Eu me sinto cansada. Eu me sinto frustrada, pois não queria estar assim, sentir assim, ser essa pessoa. Eu sinto que estou decepcionando a mim mesma e às pessoas ao meu redor. Sinto que preciso ficar bem logo, pois ninguém é paciente por tanto tempo para lidar com pessoas nessa situação. Eu me forço e esforço e me cobro e recobro: você precisa ficar bem. Esquece essa dor. Mas essa dor não se esquece e demanda de nós uma paciência tremenda: de nós, com nós mesmas; de nossos amigos, familiares, companheiros(as) com a gente; de nosso local de trabalho; de nosso local de estudo. Paciência - parte fundamental da cura, acho eu.

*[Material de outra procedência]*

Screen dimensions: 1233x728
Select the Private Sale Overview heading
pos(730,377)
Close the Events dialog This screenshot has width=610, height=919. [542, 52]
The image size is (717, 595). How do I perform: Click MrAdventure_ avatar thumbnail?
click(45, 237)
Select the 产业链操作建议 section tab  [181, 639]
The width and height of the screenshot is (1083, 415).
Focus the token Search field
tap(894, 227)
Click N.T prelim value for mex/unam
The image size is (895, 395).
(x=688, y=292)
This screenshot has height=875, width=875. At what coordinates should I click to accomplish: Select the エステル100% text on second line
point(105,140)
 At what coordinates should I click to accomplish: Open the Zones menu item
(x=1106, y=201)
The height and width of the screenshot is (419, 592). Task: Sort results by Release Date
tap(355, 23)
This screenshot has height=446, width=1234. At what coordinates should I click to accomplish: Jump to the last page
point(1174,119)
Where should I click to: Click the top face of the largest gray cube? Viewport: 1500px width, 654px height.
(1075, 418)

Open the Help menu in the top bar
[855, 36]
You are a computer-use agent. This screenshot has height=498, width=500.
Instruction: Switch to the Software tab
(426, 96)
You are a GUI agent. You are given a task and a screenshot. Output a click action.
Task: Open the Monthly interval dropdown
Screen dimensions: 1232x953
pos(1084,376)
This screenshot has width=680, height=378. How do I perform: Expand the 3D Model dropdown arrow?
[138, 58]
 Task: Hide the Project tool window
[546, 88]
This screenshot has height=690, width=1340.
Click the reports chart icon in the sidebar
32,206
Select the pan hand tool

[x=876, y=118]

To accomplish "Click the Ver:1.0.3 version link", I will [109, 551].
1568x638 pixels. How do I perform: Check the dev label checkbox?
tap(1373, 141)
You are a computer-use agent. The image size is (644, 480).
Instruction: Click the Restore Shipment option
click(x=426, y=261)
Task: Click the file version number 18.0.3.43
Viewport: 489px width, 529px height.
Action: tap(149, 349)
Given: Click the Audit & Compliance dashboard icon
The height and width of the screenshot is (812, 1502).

É muito difícil verbalizar essa doença. É muito difícil colocar em palavras aquilo que estamos sentindo tão dentro de nós. É mais frustrante pra mim porque eu sempre me achei muito boa com as palavras e, ainda assim me vejo em diversos momentos sem conseguir explicar e dizer o que estou sentindo. Em geral a síntese que encontrei foi o choro e a verbalizar a dor: está doendo. Eu estou sofrendo e não queria sofrer assim. Eu sinto como se meu peito fosse explodir, e eu não consigo respirar. Mas isso não parece suficiente quando confronto as palavras com os sentimentos. Parece mesmo que elas são incapazes de dar completos significados às coisas. E por isso se torna mais difícil para explicar para as pessoas o que é isso, porque é difícil para si próprio entender.
Eu penso que andei alguns passos pra frente, mas sei que ás vezes preciso recuar e então recuo. Volto, respiro, deixo a dor escapar o máximo que posso. Às vezes eu sinto que preciso me sentar e descansar, então eu me sento e descanso. Às vezes eu sinto que consigo avançar um ou dois passos, então eu avanço. Mas é uma jornada longa. Não sei se é possível vencê-la, mas sei que sem tentar e sem aceitar essa ajuda e sem ter essa paciência a entrega é a única coisa que se desenha como possível, e eu não quero me entregar.
Que o mundo fique mais doce e que possamos continuar tentando.